--- Supplied records Enclosed Below ---

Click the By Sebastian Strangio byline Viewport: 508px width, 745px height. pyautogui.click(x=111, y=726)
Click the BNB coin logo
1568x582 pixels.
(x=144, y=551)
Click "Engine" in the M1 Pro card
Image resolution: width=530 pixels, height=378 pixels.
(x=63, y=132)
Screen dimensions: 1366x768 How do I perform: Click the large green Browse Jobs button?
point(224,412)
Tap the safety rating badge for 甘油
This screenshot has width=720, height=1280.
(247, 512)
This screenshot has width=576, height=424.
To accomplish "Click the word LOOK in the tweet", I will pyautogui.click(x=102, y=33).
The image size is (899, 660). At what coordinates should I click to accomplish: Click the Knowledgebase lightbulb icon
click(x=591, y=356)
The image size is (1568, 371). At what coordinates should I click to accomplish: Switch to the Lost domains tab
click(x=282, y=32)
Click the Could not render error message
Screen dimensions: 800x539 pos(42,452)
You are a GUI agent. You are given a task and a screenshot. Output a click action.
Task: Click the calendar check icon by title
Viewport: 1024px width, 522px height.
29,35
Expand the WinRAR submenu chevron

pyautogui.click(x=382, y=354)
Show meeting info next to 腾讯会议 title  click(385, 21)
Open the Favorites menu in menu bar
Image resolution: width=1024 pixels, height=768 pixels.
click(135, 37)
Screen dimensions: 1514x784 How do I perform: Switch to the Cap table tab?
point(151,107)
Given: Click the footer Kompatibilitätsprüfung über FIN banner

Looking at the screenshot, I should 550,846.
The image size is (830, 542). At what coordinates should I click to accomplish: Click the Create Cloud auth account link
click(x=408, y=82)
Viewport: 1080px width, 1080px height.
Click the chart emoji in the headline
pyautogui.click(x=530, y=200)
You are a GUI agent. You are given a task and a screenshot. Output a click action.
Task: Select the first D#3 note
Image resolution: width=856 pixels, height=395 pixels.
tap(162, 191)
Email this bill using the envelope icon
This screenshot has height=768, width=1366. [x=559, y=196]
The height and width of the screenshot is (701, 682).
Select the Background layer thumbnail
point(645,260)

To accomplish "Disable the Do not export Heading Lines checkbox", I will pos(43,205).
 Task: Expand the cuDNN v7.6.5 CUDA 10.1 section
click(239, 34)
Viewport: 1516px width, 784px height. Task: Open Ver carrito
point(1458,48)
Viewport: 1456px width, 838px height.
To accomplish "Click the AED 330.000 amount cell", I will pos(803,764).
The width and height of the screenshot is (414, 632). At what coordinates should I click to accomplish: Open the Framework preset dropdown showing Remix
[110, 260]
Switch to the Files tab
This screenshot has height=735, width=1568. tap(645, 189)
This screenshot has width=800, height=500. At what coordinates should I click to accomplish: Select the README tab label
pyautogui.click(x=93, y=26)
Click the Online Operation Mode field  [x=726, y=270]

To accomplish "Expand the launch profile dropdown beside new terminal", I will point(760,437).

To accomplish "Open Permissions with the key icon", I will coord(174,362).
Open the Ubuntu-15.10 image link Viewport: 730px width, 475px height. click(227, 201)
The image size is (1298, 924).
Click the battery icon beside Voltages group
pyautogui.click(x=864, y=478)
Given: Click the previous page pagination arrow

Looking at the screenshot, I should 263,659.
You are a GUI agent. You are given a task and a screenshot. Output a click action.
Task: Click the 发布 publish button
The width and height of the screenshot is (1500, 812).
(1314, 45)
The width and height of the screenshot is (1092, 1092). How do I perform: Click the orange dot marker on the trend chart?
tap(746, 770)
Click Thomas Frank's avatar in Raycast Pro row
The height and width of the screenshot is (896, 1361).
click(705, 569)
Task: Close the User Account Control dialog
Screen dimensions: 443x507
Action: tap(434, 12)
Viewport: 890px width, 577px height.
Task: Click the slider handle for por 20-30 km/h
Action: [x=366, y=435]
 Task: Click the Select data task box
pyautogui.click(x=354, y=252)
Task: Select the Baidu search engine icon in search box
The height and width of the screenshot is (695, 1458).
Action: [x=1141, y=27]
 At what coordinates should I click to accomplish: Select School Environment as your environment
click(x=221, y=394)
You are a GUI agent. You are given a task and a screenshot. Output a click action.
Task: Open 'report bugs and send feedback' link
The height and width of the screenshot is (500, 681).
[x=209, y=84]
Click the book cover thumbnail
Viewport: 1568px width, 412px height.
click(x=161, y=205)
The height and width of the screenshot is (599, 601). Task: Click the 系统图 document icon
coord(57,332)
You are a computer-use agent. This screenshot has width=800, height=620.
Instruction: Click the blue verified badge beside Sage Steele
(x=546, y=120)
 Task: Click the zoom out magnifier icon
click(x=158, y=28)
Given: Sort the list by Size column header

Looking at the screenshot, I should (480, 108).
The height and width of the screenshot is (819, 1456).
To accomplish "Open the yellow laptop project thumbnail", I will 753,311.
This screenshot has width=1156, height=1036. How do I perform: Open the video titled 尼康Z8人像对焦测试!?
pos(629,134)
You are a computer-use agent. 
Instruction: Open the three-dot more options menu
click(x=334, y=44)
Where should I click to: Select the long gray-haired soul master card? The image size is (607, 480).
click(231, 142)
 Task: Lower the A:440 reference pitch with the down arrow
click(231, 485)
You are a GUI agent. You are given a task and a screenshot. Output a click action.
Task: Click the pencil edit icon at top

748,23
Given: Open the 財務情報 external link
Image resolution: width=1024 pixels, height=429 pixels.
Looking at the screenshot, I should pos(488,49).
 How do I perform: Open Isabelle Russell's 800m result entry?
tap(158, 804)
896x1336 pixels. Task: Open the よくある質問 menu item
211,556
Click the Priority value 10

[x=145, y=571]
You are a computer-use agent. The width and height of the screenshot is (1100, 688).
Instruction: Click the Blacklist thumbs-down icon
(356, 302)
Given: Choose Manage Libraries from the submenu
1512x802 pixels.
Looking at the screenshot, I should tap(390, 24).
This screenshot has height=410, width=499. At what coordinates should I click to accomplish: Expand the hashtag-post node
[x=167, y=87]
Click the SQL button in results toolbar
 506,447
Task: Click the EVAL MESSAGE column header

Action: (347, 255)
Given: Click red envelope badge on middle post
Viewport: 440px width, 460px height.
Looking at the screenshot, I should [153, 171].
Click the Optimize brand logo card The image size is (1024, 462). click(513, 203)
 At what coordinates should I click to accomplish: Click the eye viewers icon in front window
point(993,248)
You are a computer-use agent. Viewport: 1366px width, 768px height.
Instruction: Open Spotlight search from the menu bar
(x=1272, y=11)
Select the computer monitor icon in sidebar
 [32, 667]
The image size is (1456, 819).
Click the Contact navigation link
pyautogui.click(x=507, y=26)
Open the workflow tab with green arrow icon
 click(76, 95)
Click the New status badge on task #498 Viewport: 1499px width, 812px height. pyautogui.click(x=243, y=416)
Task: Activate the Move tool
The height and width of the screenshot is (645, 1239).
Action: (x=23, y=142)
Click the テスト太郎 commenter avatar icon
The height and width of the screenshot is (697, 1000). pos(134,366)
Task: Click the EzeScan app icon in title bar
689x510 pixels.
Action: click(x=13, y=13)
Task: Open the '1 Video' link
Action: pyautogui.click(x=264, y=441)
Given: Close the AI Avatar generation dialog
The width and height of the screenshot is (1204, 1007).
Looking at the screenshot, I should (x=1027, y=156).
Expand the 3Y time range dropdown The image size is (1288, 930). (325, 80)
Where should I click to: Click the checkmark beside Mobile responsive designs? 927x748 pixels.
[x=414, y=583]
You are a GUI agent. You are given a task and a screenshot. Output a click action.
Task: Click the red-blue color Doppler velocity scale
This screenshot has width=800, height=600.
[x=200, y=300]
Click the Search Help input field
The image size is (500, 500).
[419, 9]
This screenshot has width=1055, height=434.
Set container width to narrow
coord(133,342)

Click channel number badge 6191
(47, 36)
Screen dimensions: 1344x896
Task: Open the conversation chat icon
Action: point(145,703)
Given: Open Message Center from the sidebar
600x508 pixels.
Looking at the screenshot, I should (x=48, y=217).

--- End of Enclosed Supplied records ---

What is being asked: Look through the entries above, find each line containing "logo", and copy it.

Solved problem:
Click the BNB coin logo
Click the Optimize brand logo card The image size is (1024, 462). click(513, 203)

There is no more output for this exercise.